• _EXERCISE DETAILS_: For each line below that holds "entry", return the line as it stands.

• _MATERIAL FOR THIS TASK_:
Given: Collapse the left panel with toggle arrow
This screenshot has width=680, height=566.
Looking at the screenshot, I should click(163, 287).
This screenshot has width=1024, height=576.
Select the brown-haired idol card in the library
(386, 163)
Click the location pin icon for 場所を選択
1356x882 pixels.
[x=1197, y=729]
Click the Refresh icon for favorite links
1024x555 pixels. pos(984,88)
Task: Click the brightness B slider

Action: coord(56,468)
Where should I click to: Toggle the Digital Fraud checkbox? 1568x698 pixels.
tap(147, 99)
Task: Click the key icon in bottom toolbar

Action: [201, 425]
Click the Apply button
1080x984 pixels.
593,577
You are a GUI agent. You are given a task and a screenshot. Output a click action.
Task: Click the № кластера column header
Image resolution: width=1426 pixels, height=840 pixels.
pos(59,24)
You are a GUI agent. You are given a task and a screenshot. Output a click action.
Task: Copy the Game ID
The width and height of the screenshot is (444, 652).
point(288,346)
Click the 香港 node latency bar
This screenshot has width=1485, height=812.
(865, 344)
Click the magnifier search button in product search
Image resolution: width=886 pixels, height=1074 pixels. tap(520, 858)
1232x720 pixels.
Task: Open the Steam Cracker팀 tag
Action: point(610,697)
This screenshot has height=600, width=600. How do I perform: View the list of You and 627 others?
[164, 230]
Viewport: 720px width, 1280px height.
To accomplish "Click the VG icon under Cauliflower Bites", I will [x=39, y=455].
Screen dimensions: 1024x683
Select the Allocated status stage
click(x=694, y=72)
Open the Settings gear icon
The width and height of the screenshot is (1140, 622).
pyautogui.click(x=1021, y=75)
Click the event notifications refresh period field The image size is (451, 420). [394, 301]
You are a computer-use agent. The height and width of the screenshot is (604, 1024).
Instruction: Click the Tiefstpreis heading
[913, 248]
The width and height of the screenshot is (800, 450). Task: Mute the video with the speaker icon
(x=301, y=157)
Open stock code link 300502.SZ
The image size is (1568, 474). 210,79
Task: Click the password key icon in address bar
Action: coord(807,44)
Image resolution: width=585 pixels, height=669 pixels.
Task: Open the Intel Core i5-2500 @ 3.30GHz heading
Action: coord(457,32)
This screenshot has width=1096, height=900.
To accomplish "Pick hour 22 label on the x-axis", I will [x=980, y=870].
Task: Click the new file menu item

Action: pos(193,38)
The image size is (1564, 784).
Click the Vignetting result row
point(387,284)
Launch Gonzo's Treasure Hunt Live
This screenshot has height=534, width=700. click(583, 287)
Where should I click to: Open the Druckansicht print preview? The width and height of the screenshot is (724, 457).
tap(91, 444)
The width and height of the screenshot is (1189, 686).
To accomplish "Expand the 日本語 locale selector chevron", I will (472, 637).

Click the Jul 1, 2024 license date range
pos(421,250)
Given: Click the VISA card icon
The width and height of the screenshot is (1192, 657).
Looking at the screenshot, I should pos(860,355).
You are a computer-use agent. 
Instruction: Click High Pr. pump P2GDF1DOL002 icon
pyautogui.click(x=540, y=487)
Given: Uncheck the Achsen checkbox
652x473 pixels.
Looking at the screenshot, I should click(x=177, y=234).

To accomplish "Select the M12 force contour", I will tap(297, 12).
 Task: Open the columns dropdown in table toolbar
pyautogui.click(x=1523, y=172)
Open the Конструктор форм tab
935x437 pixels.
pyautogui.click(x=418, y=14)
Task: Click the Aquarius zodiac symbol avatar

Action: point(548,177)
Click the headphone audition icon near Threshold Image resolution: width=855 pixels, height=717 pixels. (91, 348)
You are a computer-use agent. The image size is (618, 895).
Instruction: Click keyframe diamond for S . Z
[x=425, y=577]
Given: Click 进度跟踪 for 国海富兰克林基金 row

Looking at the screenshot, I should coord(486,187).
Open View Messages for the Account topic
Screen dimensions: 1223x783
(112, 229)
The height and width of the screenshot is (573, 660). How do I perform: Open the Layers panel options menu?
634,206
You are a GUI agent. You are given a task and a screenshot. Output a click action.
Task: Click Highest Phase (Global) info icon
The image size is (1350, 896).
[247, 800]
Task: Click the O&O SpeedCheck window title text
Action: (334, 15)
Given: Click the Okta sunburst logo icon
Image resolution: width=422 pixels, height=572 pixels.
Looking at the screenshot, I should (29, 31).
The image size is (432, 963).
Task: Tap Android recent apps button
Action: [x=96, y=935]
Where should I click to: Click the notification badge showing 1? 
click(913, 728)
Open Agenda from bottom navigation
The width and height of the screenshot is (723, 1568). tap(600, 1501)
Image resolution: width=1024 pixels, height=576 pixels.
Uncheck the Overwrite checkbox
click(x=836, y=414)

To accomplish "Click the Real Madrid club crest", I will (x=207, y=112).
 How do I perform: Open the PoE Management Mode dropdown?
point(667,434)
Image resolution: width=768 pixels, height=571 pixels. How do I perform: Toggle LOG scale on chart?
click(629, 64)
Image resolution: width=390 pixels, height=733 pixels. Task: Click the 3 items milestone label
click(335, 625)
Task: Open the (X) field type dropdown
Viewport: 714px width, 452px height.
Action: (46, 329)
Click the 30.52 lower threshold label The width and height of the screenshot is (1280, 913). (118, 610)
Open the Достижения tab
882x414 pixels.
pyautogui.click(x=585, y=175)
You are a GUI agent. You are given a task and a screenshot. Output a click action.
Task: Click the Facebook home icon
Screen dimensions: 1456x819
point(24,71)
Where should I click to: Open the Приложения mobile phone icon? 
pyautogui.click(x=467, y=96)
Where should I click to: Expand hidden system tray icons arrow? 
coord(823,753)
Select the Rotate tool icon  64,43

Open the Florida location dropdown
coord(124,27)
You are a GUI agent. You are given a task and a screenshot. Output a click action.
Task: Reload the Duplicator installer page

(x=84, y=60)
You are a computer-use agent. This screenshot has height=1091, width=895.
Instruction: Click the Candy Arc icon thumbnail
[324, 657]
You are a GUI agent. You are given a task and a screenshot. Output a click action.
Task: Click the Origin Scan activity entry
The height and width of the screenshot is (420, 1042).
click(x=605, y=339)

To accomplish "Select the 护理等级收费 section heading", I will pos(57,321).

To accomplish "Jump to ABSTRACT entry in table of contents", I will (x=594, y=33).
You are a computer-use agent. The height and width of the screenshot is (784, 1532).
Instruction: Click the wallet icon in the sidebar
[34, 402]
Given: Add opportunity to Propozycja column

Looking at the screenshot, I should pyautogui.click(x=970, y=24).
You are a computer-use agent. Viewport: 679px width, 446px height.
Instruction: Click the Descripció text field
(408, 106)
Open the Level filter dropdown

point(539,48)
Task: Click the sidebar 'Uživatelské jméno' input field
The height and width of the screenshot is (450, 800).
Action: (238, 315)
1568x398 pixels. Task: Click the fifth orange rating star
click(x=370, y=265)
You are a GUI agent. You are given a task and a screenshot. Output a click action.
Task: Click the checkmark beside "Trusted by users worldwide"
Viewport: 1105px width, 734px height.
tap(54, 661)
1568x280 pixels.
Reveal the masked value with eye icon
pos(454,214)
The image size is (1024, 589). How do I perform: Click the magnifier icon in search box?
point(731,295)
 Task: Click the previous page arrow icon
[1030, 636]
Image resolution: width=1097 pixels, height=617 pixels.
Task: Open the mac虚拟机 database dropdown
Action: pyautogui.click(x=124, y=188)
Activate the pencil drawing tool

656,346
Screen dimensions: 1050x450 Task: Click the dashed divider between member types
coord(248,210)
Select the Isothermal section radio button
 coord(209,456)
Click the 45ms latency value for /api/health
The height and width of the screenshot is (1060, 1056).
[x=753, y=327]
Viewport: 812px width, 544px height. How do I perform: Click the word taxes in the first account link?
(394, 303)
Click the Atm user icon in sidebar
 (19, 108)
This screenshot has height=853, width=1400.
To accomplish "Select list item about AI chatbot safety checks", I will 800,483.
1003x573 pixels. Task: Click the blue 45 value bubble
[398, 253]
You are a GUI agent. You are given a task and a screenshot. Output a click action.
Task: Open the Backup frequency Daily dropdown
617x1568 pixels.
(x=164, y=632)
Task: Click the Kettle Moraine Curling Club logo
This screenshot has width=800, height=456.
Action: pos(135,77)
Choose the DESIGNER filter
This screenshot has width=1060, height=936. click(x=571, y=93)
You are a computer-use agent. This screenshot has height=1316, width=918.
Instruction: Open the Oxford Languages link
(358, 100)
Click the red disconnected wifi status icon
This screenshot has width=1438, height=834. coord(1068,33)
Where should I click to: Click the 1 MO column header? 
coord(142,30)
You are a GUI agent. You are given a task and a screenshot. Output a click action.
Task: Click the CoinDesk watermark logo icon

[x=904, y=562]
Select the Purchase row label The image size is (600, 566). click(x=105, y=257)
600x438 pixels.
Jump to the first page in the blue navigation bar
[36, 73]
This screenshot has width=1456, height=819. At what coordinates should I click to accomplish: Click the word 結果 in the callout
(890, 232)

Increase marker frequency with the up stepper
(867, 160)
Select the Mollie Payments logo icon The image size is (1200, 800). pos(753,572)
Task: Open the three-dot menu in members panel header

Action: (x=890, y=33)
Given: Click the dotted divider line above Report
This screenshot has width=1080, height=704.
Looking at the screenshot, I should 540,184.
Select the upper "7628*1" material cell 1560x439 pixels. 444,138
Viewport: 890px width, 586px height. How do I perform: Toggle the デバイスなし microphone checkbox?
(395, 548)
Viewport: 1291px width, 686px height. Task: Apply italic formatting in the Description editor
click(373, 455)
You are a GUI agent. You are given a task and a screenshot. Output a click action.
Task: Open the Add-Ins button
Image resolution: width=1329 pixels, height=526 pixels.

• _FINISHED TASK_:
Task: Click the Origin Scan activity entry
To accomplish "Jump to ABSTRACT entry in table of contents", I will (x=594, y=33).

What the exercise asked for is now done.